Fragmento de referencia:
_____

Incidiendo en la idea de orden, es gracias al eje que todo se ordena según una jerarquía muy rigurosa, discriminando entre lo de arriba y lo de abajo. Entre ambos está el Alma. Hemos visto que la simetría vertical estaba expresada mediante la cuerda del pozo, subiendo y bajando desde el fondo de la tierra hasta el cielo, que se refleja invertido en sus aguas. Lo de abajo conoce lo de arriba a través del agua, símbolo del Alma, que se conoce a sí misma espejada en ella. Esta idea es recogida por la deidad del mundo intermedio, Hermes, dios educador, intermediario, intérprete y mediador entre los dioses y el inframundo, psicopompos que guía a las almas a través de su viaje post-mortem. Hermes se halla también simbolizado por el pequeño bufón, que conduce a la pareja a través del espejo. En su caduceo reconocemos en las dos serpientes las dos corrientes cósmicas cuya dualidad signa toda la manifestación y que se unen en la varilla de oro, el eje, que atraviesa el centro de la rueda, señalando así la salida de éste a través de la Iniciación y la posibilidad de realización a través del trabajo hermético y sus juegos de manos con los cuatro elementos figurados sobre la mesa del Mago del Tarot.

_____

Datos proporcionados:
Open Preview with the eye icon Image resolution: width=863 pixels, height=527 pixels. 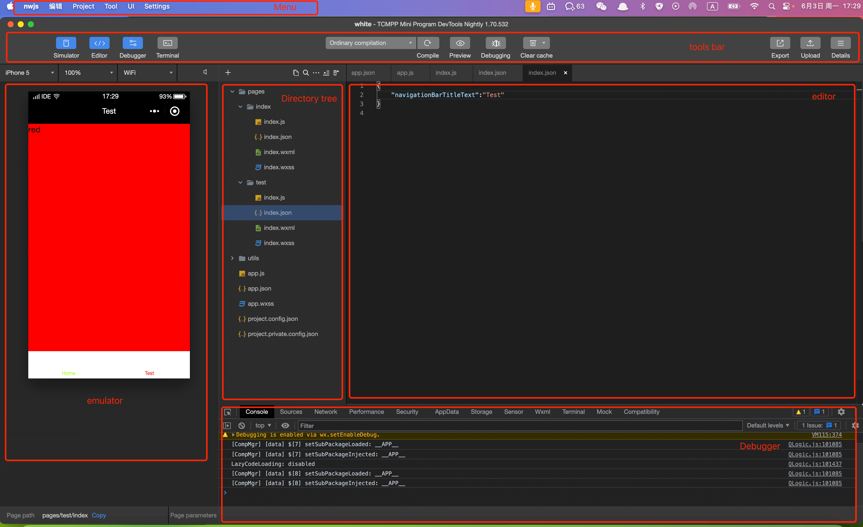click(460, 43)
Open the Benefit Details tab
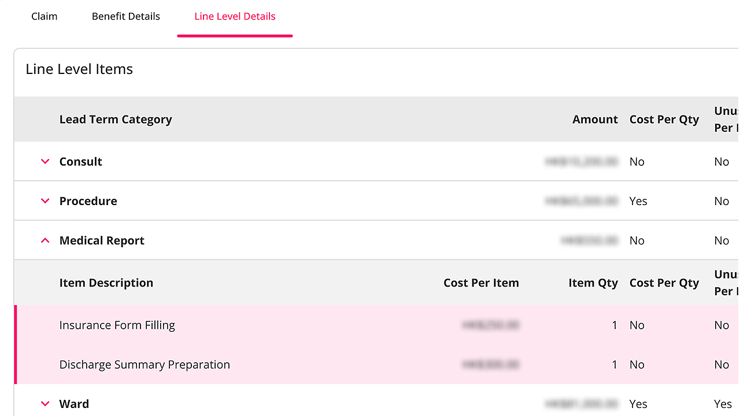Image resolution: width=740 pixels, height=416 pixels. pos(126,16)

_____

Consignas de trabajo:
A) Según el fragmento sobre el simbolismo del eje, ¿mediante qué se expresaba la simetría vertical?
B) Explica en una a tres oraciones por qué, según el fragmento sobre el simbolismo del eje, lo de abajo puede conocer lo de arriba a través del agua del pozo.
C) Prosigue el fragmento sobre el simbolismo del eje a partir de su última oración.
El listado no interviene en nada de lo que aquí se pide.

Respuestas redactadas:
A) Mediante la cuerda del pozo, que sube y baja desde el fondo de la tierra hasta el cielo.

B) El cielo se refleja invertido en las aguas del pozo, así que lo de abajo conoce lo de arriba a través de ese reflejo. El agua es símbolo del Alma, que se conoce a sí misma espejada en ella.

C)
El cuatro aparece simbolizado de forma llamativa por la forma cuadrada de este pozo, ya que generalmente se suele representar los pozos redondos. Naturalmente, Bruegel no escogió esta forma porque sí. Probablemente quiso reflejar con ello la Tierra, donde tiene lugar toda la escena, dando a entender que esta imagen simbólica del Cosmos debe ser considerada desde una perspectiva terrestre, desde aquí abajo; y efectivamente en ella, el autor refleja sin prejuicios ni disimulo la condición humana, de una forma objetiva, sin la caricaturización excesiva y a veces moralizadora que hace a menudo el Bosco, a quien Bruegel considera su “padre espiritual” y en el que se ha inspirado frecuentemente en su obra. Parece querernos transmitir que, pese a que lo que hay aquí abajo es lo que hay -y no hace falta entrar en detalles-, no por ello no va a ser posible el Paraíso terrenal. Es decir que la Jerusalem Celeste, la cuadratura del círculo a la que parece aludir el pintor, es realizable si somos capaces de interpretar y descifrar las claves. Es decir que a través de este mandala, podemos conseguir salir del juego, aprendiendo a jugarlo. “Conocer el juego es aprender a salir de él. Jugándolo” (*). Se nos ha dado todo desde el principio para poder realizar la Gran Obra. Incluido el libre albedrío, que Bruegel interpreta aquí a través de la figura del bufón, pues saber escoger con sabiduría tiene bastante que ver con la locura, pero con la verdadera locura, que es una entrega de amor al Conocimiento. Jugar el juego es la encarnación, la identificación con el símbolo y por índole con lo simbolizado.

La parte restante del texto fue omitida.